26 juin 2012

L'enfant et la rivière

 





"Car, tournant le dos au rivage, je ne voyais plus devant moi que la rivière. Elle glissait. Plus loin, en aval, l'île, prise dans les premiers rayons du jour, commençait à sortir des brumes matinales. Peupliers, ormes et bouleaux formaient une masse confuse d'où peu à peu se détachaient de grands pans de feuillages qui prenaient la lumière. A la pointe, un roc bleu émergeait au-dessus de l'eau, qu'il brisait avec violence. Et l'eau bouillonnait de colère. Mais la rive de l'île était si rose et, sous une légère brise, il en venait de tels parfums d'arbres, de plantes et de fleurs sauvages, que j'étais saisi d'émerveillement. De nouveau, comme l'autre soir, entre les arbres monta la fumée.
"C'est Bargabot qui fait du feu, pensai-je, il a dû pêcher cette nuit" ... Que n'étais-je dans l'île? J'en rêvais...
La barque restait immobile. Pas un courant visible n'atteignait ce petit havre où je me sentais à l'abri.

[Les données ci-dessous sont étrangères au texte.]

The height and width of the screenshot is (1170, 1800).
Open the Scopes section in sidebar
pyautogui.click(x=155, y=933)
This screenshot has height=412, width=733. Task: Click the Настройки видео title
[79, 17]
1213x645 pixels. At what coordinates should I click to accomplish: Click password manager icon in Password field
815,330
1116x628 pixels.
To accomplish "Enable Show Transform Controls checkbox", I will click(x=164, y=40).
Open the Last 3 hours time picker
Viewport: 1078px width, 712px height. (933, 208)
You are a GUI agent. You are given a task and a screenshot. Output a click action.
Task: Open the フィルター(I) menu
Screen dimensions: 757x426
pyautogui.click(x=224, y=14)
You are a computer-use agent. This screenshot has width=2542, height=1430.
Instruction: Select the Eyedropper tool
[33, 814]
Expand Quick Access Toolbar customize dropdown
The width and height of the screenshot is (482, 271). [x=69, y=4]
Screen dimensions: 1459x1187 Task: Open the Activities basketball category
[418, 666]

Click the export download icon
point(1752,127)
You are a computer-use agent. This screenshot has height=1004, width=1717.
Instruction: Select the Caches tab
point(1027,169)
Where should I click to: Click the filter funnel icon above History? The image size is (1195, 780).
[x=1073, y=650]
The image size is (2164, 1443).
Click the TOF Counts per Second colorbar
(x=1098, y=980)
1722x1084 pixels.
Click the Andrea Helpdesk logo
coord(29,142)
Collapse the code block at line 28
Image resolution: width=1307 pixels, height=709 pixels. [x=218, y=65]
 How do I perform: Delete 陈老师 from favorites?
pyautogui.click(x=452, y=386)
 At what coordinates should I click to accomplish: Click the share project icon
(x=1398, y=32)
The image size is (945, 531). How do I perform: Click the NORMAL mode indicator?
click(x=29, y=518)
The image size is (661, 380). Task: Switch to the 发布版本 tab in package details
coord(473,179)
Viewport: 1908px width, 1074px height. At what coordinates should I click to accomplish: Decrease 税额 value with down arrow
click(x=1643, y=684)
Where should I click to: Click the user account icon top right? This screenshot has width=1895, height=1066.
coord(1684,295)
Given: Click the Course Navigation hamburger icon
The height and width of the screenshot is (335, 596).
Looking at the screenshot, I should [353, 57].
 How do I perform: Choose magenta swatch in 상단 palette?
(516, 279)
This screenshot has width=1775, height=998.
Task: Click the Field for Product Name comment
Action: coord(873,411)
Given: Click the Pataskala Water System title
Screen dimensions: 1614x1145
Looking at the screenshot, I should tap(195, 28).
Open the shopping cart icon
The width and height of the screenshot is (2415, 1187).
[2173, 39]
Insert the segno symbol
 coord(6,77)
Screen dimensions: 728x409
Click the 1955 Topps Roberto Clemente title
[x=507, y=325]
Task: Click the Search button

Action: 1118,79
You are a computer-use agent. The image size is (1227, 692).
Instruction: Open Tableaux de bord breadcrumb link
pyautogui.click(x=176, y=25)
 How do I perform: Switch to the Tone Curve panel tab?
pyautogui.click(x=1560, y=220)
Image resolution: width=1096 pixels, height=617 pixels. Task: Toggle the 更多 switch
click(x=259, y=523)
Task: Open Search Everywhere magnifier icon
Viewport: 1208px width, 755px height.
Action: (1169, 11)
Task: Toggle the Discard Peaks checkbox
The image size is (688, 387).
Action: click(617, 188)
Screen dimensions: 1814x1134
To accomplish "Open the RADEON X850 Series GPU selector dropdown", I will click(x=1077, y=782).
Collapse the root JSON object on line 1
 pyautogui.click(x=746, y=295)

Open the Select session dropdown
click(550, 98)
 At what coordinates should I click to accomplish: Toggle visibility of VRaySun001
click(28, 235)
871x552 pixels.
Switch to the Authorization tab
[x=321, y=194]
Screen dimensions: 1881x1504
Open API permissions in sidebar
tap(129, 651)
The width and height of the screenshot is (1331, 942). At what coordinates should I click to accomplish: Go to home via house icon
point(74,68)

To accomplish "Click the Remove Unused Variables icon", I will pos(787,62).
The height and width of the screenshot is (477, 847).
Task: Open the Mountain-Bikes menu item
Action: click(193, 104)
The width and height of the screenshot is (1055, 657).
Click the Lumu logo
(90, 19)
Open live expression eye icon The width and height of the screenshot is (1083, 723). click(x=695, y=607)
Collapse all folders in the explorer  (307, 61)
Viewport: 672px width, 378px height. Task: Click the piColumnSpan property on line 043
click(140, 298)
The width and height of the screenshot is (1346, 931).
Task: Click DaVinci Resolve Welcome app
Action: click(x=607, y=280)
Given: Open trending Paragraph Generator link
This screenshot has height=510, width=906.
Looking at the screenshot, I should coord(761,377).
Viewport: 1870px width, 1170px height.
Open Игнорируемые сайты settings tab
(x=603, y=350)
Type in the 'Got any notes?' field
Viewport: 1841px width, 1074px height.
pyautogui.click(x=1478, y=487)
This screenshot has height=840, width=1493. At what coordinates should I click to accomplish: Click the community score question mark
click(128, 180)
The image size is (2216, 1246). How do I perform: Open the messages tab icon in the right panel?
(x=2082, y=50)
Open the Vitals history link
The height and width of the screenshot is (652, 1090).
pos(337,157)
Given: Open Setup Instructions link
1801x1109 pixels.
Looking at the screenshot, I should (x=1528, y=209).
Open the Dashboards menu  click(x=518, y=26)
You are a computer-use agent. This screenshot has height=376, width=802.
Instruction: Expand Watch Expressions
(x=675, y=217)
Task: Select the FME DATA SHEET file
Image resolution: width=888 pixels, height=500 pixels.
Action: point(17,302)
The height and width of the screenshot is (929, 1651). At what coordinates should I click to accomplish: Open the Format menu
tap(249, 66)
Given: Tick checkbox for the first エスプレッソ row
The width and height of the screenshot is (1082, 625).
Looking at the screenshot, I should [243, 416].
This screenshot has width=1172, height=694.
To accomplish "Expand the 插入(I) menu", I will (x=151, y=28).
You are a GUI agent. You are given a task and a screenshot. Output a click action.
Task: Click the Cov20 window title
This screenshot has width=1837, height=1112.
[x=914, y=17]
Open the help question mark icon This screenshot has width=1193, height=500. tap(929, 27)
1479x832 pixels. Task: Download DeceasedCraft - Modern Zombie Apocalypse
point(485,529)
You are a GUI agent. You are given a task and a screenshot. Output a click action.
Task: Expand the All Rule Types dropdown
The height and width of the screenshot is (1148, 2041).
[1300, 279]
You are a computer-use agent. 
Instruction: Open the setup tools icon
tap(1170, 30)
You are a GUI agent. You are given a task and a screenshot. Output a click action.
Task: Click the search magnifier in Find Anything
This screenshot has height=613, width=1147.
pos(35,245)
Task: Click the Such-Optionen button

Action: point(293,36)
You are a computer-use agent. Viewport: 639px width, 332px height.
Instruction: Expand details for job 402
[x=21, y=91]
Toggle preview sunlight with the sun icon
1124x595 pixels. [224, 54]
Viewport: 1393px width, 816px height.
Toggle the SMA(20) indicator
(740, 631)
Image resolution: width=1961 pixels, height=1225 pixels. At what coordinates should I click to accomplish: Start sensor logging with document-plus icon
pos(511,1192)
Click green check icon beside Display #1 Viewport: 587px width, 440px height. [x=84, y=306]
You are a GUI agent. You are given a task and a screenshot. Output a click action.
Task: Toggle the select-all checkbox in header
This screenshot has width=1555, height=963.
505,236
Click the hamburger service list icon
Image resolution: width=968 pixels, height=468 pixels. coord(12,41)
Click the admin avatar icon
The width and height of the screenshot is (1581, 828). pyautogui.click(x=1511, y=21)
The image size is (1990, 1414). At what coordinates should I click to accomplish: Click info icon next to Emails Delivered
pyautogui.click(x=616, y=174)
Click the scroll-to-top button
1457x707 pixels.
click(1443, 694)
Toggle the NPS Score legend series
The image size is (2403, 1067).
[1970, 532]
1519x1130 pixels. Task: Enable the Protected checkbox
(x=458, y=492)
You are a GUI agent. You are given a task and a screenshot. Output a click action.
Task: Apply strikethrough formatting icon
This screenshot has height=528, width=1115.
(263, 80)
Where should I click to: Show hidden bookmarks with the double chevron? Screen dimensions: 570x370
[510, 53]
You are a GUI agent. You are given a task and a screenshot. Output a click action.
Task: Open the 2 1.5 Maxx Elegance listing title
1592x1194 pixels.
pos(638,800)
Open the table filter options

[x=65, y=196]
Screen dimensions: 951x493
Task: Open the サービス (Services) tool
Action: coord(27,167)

Je pouvais m'y abandonner à la contemplation des eaux glissantes et silencieuses dont le mouvement me fascinait..."


Henri Bosco
L'enfant et la rivière - L'île - 


Hier en observant Ruben jouer sur son île, je me suis souvenue de ce livre, de mon émotion d'enfant à sa lecture. Et ça m'a rempli de joie.